### WORK INSTRUCTION
Scan the data and please report how many lines include the word "Союз". Leave out everything but the number.

_ _ _ _

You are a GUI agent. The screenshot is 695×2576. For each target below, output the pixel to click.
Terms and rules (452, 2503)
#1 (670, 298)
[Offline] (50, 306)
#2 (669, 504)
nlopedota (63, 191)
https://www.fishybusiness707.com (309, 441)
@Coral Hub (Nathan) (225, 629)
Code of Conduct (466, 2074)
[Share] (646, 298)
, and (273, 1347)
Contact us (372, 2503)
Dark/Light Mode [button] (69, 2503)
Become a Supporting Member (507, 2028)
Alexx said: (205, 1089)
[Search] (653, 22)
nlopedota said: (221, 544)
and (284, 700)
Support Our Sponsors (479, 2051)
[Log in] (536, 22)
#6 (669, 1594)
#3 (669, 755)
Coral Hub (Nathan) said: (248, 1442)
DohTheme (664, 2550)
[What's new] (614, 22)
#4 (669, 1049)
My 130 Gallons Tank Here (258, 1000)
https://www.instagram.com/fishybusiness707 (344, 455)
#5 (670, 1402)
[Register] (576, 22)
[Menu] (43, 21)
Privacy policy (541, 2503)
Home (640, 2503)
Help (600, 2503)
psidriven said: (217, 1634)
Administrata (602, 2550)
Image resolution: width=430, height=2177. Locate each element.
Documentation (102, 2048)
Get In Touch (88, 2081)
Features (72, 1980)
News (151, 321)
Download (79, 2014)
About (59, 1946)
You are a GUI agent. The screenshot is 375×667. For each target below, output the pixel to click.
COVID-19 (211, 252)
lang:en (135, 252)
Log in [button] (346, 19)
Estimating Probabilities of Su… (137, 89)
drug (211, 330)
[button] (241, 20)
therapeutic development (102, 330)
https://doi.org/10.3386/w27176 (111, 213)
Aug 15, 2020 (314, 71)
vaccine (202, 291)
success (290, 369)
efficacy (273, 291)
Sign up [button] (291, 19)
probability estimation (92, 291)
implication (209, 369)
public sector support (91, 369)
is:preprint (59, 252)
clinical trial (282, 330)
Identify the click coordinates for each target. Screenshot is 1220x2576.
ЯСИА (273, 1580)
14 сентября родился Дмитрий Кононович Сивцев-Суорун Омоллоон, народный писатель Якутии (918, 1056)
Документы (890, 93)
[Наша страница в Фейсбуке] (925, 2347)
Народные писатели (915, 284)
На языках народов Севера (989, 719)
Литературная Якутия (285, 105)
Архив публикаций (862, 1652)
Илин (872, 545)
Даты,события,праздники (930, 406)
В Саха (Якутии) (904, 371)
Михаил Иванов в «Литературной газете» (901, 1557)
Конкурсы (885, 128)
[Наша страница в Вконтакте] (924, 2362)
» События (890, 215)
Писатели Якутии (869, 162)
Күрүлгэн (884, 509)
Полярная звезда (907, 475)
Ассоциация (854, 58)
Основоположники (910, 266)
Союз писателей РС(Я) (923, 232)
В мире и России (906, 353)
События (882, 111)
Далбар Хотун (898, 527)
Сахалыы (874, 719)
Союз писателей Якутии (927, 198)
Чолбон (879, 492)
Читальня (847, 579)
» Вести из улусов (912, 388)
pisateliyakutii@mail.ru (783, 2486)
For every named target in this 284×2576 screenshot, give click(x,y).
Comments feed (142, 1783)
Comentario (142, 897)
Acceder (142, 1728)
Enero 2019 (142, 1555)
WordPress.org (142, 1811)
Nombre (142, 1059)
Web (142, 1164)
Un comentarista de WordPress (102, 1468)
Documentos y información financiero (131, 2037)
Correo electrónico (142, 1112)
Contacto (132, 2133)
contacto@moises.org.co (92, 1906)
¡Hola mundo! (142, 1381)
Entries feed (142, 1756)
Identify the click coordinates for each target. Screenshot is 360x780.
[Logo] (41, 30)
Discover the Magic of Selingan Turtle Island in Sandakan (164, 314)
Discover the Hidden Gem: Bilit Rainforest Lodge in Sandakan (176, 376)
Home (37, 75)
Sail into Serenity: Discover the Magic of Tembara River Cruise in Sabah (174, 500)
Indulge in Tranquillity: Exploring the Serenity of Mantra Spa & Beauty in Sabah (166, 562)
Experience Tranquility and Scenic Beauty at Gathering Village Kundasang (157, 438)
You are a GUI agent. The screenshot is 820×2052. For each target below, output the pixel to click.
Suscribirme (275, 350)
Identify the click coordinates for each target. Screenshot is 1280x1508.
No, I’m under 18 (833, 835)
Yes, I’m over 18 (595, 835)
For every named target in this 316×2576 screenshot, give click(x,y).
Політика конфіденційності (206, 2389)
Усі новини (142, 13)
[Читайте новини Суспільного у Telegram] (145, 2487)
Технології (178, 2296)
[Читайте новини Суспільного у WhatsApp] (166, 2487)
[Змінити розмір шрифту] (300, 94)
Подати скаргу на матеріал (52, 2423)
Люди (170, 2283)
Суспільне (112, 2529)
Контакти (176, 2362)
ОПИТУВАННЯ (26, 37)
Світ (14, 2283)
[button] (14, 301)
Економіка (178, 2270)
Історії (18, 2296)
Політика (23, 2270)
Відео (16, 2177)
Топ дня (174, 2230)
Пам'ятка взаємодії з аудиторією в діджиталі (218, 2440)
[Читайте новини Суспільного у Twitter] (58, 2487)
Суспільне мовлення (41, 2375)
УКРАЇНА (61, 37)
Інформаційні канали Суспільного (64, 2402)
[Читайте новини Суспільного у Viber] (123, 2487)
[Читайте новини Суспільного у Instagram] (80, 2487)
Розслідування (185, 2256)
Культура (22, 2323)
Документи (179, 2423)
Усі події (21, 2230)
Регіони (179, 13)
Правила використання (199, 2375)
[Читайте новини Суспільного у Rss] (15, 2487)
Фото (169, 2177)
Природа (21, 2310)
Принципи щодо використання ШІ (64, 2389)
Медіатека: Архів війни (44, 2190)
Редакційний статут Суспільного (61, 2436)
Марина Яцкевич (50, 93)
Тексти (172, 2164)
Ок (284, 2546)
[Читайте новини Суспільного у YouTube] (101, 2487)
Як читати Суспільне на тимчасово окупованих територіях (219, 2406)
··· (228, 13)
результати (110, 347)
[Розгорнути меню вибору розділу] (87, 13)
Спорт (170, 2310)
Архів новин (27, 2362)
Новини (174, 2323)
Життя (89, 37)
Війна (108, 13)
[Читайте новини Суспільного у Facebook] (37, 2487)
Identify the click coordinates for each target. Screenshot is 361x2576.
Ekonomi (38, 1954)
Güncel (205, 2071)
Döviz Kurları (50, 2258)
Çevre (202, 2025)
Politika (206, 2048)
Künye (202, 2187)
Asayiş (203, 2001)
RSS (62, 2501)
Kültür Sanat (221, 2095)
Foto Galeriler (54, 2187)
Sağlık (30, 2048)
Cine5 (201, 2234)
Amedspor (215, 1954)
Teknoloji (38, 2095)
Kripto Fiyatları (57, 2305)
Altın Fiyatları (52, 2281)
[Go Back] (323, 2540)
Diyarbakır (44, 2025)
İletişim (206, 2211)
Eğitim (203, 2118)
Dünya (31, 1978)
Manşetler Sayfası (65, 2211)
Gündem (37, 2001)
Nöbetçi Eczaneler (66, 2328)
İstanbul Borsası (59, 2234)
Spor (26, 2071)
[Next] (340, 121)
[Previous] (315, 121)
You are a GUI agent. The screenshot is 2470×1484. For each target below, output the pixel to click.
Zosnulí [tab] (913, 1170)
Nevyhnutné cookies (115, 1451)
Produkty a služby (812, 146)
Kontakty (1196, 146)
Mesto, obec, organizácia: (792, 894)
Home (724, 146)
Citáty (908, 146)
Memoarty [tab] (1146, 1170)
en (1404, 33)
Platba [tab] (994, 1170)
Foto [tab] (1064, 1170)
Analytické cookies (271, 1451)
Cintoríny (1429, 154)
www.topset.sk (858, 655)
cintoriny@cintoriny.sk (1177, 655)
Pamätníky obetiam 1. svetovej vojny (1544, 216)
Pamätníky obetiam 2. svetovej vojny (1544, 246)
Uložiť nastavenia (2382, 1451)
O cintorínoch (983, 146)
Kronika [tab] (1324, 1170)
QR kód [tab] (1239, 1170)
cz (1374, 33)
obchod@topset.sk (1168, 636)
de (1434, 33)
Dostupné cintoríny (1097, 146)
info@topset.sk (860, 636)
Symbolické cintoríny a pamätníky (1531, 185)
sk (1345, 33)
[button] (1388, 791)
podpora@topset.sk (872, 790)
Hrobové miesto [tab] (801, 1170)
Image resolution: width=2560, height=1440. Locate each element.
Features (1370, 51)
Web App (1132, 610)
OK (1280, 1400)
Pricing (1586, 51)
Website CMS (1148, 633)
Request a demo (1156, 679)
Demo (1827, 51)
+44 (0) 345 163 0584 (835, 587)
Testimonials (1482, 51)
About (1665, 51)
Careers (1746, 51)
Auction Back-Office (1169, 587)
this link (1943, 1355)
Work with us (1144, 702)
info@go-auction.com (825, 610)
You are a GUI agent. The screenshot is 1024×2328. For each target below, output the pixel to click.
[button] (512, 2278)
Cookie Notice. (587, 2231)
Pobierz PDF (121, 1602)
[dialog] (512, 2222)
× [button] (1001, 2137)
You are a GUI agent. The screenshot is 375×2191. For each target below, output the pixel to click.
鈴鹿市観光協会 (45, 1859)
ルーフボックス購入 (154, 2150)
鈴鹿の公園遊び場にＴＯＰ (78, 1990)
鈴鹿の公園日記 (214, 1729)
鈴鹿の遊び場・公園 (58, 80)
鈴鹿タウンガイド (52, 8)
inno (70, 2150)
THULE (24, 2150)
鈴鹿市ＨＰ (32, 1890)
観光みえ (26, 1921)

_ _ _ _

### EXERCISE OUTPUT
2